Rows for finding items on a screen:
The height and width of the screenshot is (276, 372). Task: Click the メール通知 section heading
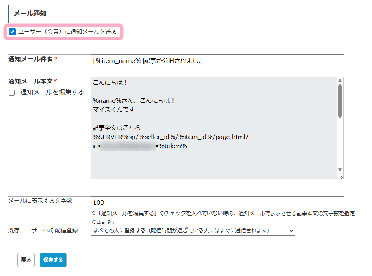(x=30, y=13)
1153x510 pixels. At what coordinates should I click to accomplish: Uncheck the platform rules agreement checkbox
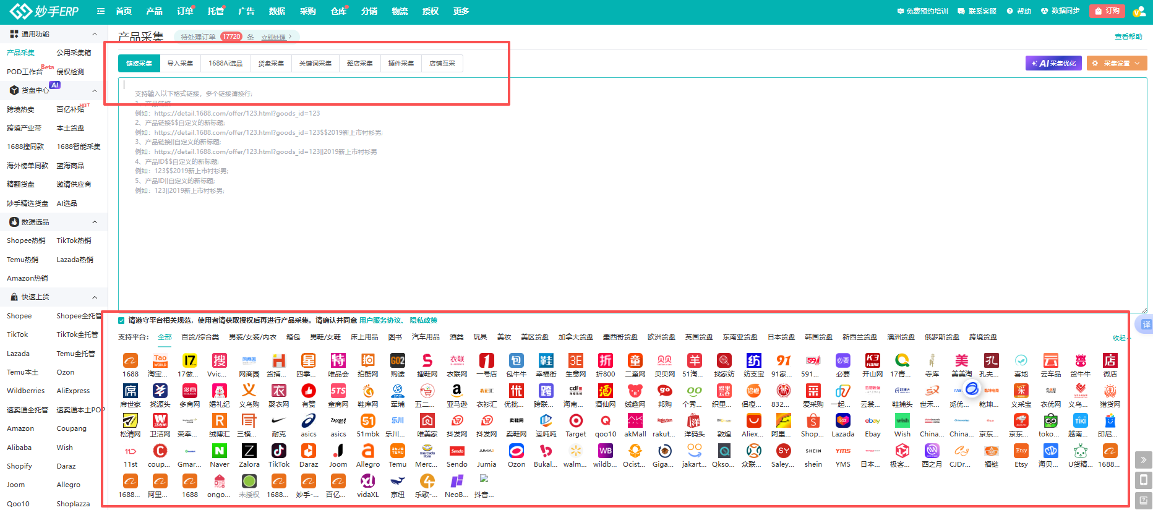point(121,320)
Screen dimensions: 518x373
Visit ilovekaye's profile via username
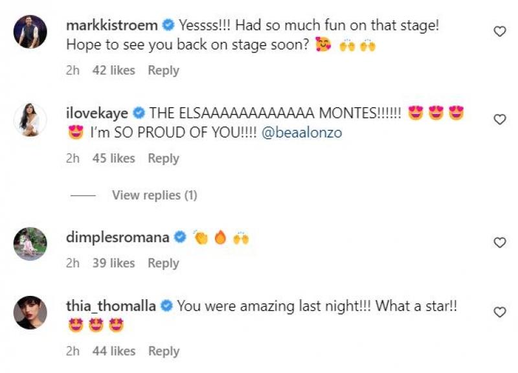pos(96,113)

> _Written problem_
Rewrite all the rows above, renaming "screenshot" to "screen capture" and keeping everything else the same. Leave out the pictures.

> _Output of the exercise_
The height and width of the screen capture is (276, 372). Task: Click the メール通知 section heading
(x=30, y=13)
1153x510 pixels. At what coordinates should I click to accomplish: Uncheck the platform rules agreement checkbox
point(121,320)
Screen dimensions: 518x373
Visit ilovekaye's profile via username
pos(96,113)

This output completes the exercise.